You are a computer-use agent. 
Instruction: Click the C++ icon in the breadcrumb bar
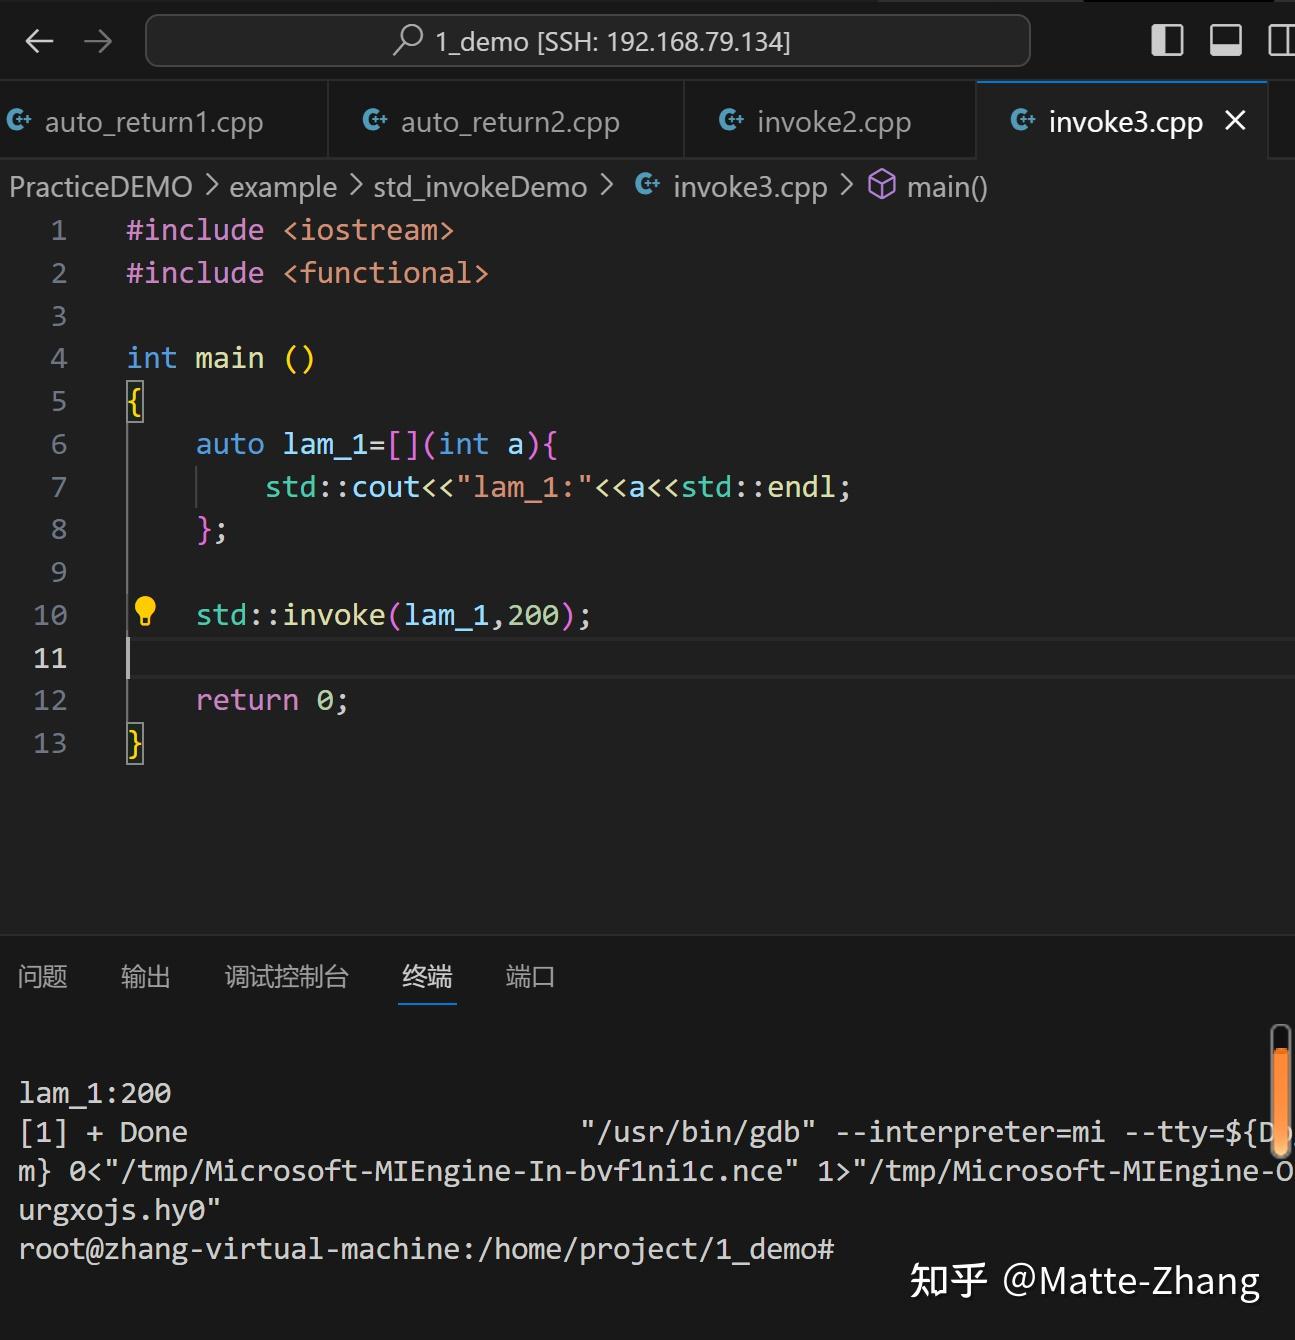(646, 185)
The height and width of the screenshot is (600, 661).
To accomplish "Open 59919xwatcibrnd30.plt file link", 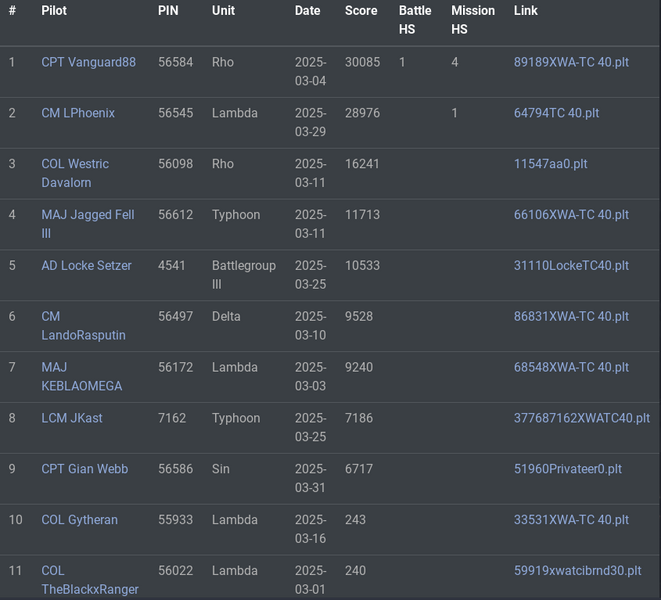I will pos(577,571).
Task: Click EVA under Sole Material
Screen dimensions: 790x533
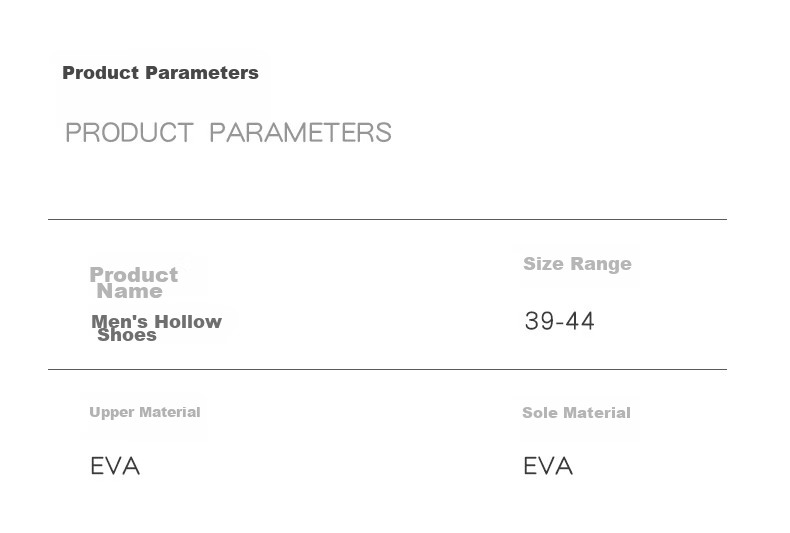Action: coord(548,466)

TASK GOAL =>
The range to print runs from the line with "Task: Click EVA under Sole Material" through the last line of the entries, both included; keep it exact and skip the pictures.

REPLY =>
Task: Click EVA under Sole Material
Screen dimensions: 790x533
Action: coord(548,466)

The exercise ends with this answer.